Oshkosh Continues to Invest- and Lead- in Speculative Growth Vectors
Central to Oshkosh’s value proposition remains its multisided growth platforms across a variety of secular growth streams. For example, Oshkosh is able to effectively leverage long-term megatrends across electrification, autonomous vehicles, digital manufacturing, etc. through its positioning in fire products, defence, construction, environmental, and last-mile delivery. Moreover, with the latter-described versatile range of sector participation, Oshkosh is able to remain resilient in recessionary times and enable magnified growth during inflationary periods, as demonstrated by their strong Q3 results.
This strategic theory is best exemplified by Oshkosh’s $800mn acquisition of aviation and airport equipment manufacturer, Aerotech, which enables stability through market cycles, is expected to support ~$20mn in run-rate synergies by 2026, and ultimately supports additional margin-enhancing opportunities.
Oshkosh’s present value generation is then recycled into an efficient and effective capital deployment strategy, which combines Oshkosh’s commitment to an affordable and flexible cap structure, continued investment in core businesses, the growth of its 1.86% dividend, opportunistic share repurchases, and, of course, inorganic growth through its aggressive M&A strategy. As such, investors can expect a balance of returns and long-run, sustainable growth from Oshkosh.
Wall Street Consensus
Analysts generally agree with my positive view of the company, projecting a 1Y price target of $107.92- a 22.58% increase.

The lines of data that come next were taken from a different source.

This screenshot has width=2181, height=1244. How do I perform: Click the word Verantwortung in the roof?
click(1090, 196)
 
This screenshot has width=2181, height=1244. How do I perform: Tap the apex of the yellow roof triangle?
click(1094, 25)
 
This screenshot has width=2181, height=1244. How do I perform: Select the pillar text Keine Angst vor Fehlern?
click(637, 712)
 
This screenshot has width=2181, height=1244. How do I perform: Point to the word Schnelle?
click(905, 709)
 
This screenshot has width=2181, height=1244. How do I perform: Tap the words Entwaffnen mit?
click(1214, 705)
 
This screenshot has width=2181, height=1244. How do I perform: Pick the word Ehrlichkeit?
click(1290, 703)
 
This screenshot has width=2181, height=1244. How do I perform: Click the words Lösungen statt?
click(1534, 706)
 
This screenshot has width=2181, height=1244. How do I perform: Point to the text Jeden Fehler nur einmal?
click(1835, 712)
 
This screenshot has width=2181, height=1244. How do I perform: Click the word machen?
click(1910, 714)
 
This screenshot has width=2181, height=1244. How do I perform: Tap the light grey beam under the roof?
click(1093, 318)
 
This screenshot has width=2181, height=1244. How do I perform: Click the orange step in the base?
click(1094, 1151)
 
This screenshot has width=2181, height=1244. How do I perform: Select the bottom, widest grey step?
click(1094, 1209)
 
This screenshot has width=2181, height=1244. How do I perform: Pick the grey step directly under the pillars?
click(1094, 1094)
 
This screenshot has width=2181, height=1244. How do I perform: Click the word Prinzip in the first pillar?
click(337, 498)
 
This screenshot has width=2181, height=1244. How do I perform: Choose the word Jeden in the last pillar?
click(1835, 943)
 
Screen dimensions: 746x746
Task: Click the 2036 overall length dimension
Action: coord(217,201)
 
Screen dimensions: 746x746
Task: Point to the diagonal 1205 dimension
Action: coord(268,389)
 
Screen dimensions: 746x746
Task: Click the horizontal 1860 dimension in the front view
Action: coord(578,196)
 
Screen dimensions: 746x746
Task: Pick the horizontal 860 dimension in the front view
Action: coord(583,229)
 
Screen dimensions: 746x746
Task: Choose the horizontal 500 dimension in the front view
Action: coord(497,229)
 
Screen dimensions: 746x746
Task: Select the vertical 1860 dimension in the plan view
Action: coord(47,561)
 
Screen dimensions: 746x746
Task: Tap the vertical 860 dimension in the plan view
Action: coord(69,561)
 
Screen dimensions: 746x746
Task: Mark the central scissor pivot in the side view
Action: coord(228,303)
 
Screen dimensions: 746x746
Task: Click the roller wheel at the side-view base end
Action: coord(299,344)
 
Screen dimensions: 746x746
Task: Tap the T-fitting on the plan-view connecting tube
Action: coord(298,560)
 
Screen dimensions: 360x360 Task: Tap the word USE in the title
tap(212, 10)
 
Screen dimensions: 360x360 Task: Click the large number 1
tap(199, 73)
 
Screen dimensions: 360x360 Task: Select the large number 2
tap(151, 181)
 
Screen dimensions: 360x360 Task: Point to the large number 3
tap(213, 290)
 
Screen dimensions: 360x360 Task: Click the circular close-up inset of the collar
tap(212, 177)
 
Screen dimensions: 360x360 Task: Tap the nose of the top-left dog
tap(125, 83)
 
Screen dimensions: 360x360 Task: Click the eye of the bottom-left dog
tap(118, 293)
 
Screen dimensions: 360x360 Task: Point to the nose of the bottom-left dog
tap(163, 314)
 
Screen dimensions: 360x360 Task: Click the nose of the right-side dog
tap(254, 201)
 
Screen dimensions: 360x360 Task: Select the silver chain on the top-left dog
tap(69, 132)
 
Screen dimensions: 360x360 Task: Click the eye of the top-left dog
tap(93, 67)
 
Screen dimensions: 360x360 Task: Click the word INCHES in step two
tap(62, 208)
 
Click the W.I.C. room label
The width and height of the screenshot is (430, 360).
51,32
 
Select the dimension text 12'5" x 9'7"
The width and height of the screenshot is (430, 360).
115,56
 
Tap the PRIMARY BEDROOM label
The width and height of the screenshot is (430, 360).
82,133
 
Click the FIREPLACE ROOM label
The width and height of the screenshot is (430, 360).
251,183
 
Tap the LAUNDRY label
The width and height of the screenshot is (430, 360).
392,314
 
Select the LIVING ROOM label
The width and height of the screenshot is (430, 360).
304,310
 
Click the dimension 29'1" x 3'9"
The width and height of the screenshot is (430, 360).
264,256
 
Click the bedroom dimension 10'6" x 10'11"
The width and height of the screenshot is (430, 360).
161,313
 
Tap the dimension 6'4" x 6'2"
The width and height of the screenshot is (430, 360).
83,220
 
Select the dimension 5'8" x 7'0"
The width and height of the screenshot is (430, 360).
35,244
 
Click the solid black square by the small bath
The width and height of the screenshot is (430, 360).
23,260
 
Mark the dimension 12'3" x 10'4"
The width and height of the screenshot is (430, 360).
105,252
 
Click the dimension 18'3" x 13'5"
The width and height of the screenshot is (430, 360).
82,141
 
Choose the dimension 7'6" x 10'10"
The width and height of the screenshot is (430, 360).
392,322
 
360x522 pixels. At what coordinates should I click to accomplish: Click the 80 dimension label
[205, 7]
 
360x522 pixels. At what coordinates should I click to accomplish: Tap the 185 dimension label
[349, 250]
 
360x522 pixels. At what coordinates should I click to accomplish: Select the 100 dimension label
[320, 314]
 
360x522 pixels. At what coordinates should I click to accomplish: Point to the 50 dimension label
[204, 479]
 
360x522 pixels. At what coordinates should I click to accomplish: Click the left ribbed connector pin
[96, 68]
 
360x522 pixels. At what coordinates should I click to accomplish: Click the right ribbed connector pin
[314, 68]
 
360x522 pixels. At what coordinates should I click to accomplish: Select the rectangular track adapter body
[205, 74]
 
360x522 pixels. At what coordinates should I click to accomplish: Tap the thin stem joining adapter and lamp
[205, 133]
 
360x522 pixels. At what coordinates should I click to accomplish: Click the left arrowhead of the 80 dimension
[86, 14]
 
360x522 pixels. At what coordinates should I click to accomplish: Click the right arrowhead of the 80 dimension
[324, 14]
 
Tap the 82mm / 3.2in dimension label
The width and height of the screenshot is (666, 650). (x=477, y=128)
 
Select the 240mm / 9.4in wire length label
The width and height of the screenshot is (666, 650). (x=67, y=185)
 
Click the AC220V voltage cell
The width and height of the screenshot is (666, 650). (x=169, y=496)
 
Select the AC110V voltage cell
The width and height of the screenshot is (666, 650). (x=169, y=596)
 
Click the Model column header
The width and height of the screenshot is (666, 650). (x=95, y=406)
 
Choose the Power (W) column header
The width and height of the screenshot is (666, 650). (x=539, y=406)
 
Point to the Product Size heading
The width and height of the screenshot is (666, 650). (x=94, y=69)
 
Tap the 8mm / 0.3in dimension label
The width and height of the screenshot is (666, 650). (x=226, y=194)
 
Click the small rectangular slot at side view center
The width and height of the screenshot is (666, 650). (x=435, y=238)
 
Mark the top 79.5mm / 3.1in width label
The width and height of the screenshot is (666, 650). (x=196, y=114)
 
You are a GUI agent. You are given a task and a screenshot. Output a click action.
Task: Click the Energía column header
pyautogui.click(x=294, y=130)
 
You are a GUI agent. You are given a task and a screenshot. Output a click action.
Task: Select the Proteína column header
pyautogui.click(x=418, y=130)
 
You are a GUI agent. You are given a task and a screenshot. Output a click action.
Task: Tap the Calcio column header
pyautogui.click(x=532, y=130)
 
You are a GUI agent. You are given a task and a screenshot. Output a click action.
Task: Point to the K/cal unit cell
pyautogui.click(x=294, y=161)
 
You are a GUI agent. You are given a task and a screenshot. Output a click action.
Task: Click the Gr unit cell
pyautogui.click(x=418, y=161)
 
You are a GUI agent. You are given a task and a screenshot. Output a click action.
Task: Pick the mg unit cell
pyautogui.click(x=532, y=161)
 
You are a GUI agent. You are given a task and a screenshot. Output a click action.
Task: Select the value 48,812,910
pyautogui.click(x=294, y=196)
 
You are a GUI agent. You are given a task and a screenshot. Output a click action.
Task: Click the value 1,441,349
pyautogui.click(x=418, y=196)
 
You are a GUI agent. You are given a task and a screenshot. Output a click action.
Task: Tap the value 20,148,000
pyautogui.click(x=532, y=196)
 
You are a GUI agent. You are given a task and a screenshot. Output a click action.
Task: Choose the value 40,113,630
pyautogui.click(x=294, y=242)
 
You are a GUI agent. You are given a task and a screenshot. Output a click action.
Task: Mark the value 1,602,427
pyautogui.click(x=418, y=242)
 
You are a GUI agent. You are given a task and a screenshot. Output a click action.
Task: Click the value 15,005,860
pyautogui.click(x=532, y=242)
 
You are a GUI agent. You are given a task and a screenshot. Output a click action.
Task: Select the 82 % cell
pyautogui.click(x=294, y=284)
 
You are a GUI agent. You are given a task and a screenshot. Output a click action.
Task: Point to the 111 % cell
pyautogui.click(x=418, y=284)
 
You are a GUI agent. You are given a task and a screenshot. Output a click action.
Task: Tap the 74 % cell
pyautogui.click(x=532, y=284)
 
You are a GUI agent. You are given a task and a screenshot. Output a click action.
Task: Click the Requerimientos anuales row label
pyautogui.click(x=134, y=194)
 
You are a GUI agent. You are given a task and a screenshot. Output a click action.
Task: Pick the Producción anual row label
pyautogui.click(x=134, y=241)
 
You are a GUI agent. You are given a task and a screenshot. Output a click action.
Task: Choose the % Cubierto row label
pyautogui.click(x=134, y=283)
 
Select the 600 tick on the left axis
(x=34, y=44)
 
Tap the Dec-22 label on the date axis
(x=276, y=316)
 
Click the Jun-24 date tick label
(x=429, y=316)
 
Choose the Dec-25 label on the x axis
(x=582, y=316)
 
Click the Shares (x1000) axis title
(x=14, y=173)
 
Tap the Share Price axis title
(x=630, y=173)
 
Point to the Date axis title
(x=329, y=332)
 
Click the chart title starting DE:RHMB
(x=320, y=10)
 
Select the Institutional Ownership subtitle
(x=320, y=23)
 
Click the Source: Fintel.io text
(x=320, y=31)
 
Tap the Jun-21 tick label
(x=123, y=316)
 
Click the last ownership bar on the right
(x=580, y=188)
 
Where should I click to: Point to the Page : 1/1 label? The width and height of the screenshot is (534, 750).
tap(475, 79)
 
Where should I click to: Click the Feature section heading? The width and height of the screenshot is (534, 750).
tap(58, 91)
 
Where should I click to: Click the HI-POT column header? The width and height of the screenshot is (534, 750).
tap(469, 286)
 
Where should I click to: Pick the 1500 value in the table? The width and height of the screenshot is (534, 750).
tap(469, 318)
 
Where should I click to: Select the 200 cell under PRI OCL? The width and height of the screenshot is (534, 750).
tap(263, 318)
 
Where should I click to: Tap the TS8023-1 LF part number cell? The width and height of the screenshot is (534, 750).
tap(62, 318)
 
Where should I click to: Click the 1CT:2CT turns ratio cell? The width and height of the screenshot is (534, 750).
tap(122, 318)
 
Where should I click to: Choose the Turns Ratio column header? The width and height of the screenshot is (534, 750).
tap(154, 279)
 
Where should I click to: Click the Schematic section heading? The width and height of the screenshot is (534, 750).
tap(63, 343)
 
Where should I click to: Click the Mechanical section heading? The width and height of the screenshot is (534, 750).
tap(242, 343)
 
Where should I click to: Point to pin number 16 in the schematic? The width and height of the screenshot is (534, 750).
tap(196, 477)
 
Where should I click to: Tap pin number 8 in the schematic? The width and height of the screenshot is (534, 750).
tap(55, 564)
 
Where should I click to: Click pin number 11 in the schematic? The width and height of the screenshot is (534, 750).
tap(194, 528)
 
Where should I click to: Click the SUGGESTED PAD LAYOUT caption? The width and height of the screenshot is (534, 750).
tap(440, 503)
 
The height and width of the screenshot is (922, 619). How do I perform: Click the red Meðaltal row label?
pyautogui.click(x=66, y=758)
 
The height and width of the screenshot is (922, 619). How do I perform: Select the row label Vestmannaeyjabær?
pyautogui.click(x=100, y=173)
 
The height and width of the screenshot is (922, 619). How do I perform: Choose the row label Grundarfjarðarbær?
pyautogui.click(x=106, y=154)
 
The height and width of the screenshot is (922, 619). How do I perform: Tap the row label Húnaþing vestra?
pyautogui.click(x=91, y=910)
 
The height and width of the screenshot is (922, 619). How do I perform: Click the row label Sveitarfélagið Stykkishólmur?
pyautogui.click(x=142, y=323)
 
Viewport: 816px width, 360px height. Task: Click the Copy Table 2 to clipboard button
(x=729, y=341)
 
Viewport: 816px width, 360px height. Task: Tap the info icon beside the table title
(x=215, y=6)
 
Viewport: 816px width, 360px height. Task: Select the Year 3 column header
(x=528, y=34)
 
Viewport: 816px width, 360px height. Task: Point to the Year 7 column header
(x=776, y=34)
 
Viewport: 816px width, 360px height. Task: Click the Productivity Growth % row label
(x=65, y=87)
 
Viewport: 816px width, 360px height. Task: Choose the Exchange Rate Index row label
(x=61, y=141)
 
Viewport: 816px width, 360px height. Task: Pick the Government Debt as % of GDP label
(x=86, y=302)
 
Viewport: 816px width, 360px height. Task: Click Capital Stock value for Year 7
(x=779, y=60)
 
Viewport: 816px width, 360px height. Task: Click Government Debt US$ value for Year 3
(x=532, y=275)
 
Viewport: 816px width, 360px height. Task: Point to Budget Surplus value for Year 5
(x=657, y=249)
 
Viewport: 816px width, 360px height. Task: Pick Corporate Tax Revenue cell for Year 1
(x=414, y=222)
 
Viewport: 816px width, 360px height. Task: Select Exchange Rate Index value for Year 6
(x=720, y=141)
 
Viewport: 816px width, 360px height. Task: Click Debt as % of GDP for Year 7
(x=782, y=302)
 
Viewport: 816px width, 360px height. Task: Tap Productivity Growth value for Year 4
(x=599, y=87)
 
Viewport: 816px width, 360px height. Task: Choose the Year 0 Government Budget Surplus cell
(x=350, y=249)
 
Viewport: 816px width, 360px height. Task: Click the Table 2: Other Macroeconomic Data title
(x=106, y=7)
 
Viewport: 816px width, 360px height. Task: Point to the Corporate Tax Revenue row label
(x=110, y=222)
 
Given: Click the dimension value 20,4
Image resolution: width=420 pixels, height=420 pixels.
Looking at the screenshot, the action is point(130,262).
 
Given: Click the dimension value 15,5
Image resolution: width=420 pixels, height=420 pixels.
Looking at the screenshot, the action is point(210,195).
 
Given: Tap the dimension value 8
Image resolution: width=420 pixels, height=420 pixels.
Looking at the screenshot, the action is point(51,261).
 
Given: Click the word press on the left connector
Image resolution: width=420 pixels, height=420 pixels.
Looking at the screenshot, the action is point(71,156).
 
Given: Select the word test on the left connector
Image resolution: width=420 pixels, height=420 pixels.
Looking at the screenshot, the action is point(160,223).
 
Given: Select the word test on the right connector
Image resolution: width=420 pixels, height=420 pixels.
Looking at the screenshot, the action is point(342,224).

Even at the minimum projected price target, analysts estimate a price of $89.00- a 1.09% return enhanced by the company’s dividend program.
I believe this reflects Wall Street’s opinion that the market has generally underpriced Oshkosh’s operational capabilities and resilience.
Risks & Challenges
Sticky Interest Rates May Inhibit Growth
Although, as demonstrated by the company’s Q3 earnings, Oshkosh has successfully navigated many of the headwinds associated with rising interest rates and continues to maintain low debt, Oshkosh may see reduced growth if rates remain high. Principally, this idea concerns Oshkosh’s M&A orientation, with debt-financed deals increasingly costly. Moreover, although Oshkosh operates in relatively inelastic sectors, many of Oshkosh’s consumers may downsize or opt for repairing existing equipment over purchasing newer products from Oshkosh.
Involvement Across an Array of Industries May Increase Compliance Costs
A key strength of Oshkosh derives from its sheer revenue diversity, and ability to balance growth and resilience efficaciously. However, with operations across such a wide variety of industries, Oshkosh may be forced to contend with ever-evolving regulatory circumstances, thus increasing compliance costs and the potential for litigation. Oshkosh currently adjusts to these risks by operating different sectors wholly through its more specialized subsidiaries with experience in the field but nonetheless exposes itself to a greater number of regulatory risks.
Conclusion
Looking forward, Oshkosh maintains a strong operational structure, well-supported by fundamental financials and potential for investor returns.